Biomimetic photovoltaics & artificial photosynthesis

The fundamental roadblock in molecular photovoltaics lies at the nano-scale: How to build nano-structures that reconcile the short diffusion lengths of charge carriers with the long optical absorption lengths for visible light? The Graetzel cell does this with a serpentine (and random) matrix. There are, in principle, better ways to do it. But the key enabling technology is a route to cheap and reliable self-assembly of complex nanostructures. Self-assembly based on DNA scaffolds will almost certainly allow us to assemble and test complex nanoscale photonic components that have been hitherto impossible to make. We will address the use of DNA nanotechnology as a robust and economic basis for manufacturing.

DNA nanotechnology is based on using DNA ‘sticky-ends’ and 3-way junctions to make complex self-assembled nanostructures simply by annealing the components together. We have demonstrated the self-assembly of a ‘molecular pegboard’, a nanoscale array onto which molecular components can be placed at any desired location, and we have used the technology to make nano-structured arrays of metal nanoparticles. A new approach, called DNA Origami, uses a single genomic-length strand that is folded by small helper strands. Folding is so cooperative that yields of even very complex structures are essentially 100%. The arrays were folded to have DNA protrusions that spell the letters ‘ASU’. We have also made arrays in which each site is occupied by a unique single stranded ‘probe’ that acts as addressable tether point for attaching molecules and nanoparticles in any desired pattern.
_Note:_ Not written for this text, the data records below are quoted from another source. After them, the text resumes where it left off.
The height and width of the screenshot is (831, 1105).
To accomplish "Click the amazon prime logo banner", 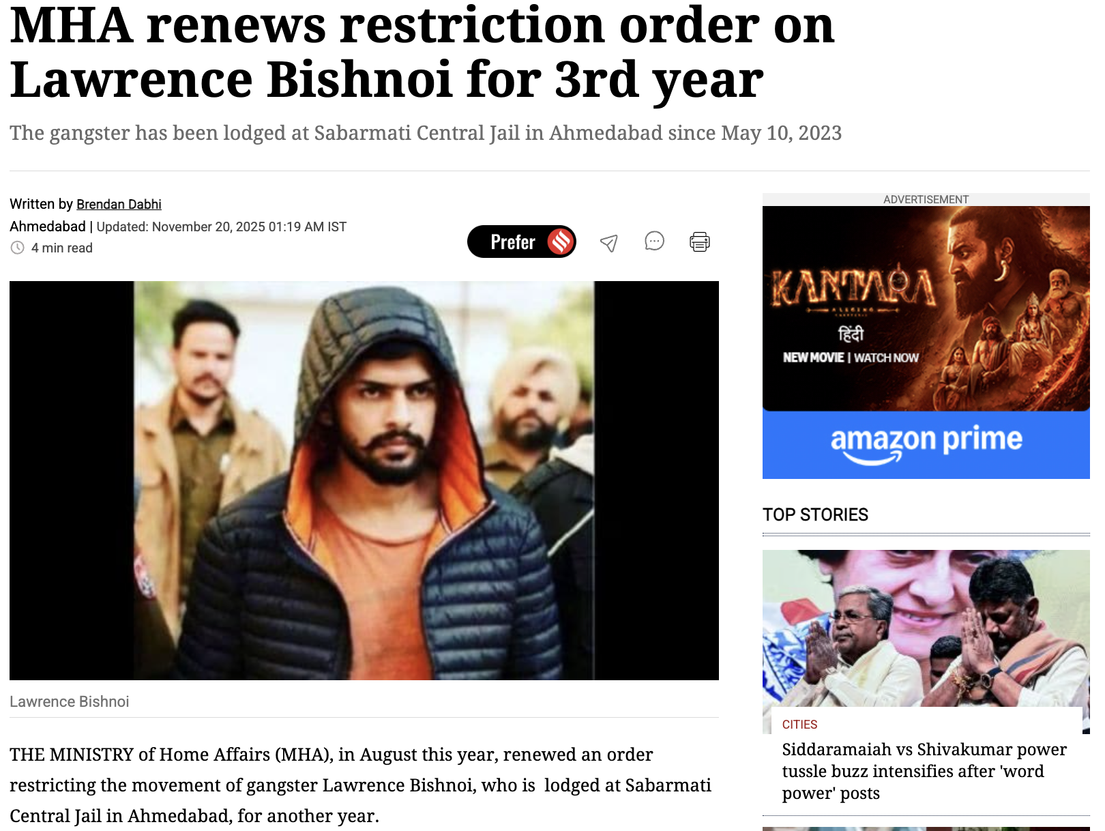I will 926,443.
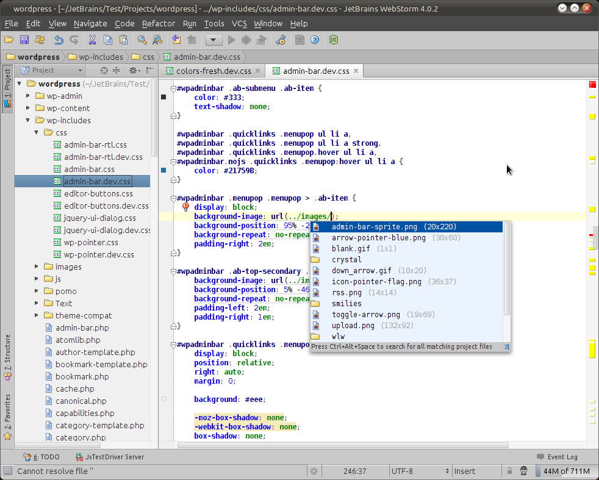Screen dimensions: 599x480
Task: Use the Cut toolbar icon
Action: 91,40
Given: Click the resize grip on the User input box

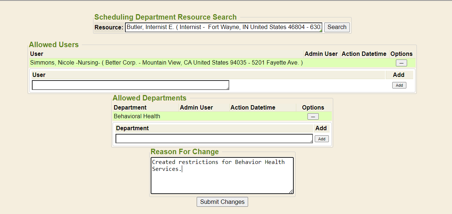Looking at the screenshot, I should click(x=227, y=87).
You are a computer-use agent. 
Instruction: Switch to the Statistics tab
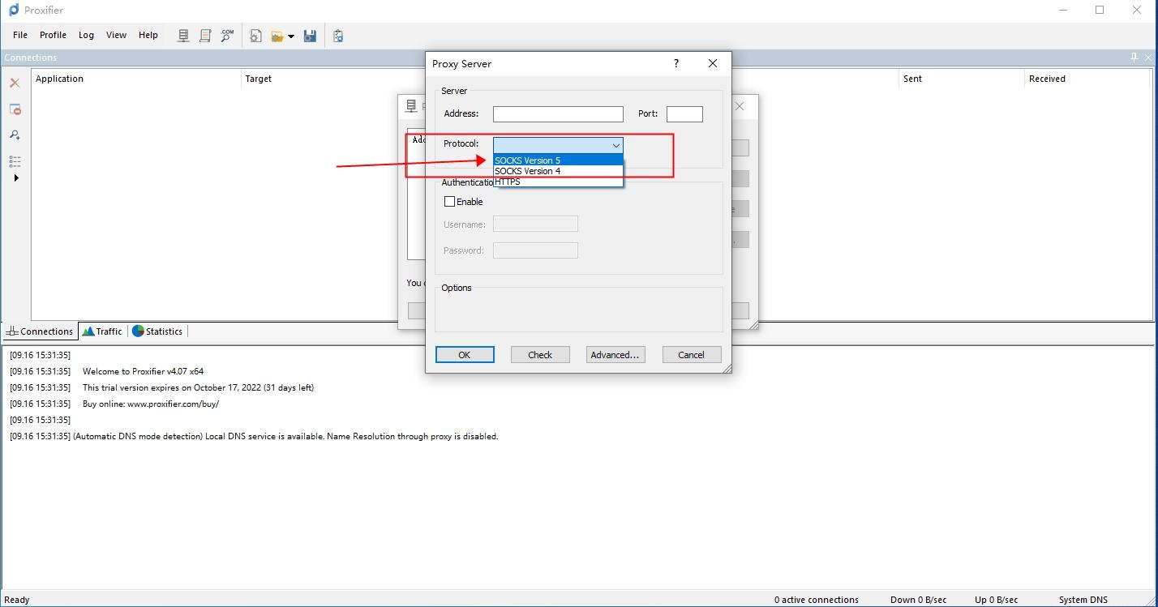pyautogui.click(x=157, y=331)
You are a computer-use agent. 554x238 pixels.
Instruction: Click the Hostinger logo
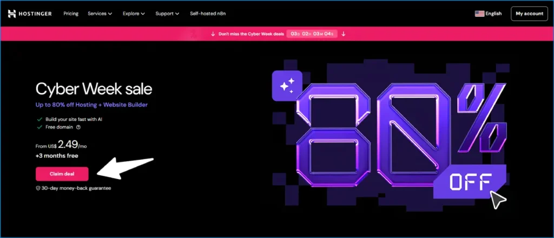[x=30, y=14]
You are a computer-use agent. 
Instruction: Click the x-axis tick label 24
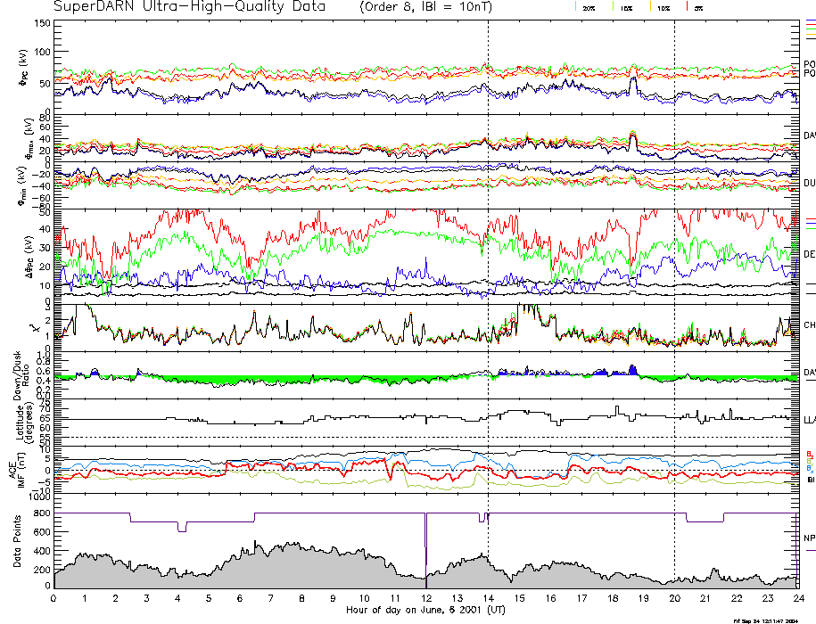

A key component of these assembled systems will be artificial reaction centers which perform the initial charge separation and injection. Artificial reaction centers have been developed in our labs that reproduce many of the important properties of the much more sophisticated natural reaction centers. In particular, they approach the performance of the natural ones in terms of the quantum yield of charge separation, the fraction of photon energy conserved, and the lifetime of photoinduced charge separation.
The molecular pentad shown above is an example of an artificial photosynthetic reaction center. It consists of a porphyrin dyad (PA-PB) covalently linked to a carotenoid polyene (C) and a diquinone moiety (QA-QB). Excitation of the pentad with visible light is followed by photoinduced electron transfer from the C-P-1-P-QA-QB singlet state to yield a charge-separated state C-P-P·+-QA·--QB and finally C·+-PA-PB-QA-QB·-. This final state preserves over one half of the excitation energy as chemical energy, is formed with a quantum yield of 0.83, and has a lifetime of hundreds of microseconds. This pentad is a molecular-scale photovoltaic that mimics the process by which photosynthetic organisms harvest sunlight and convert it to electrochemical potential.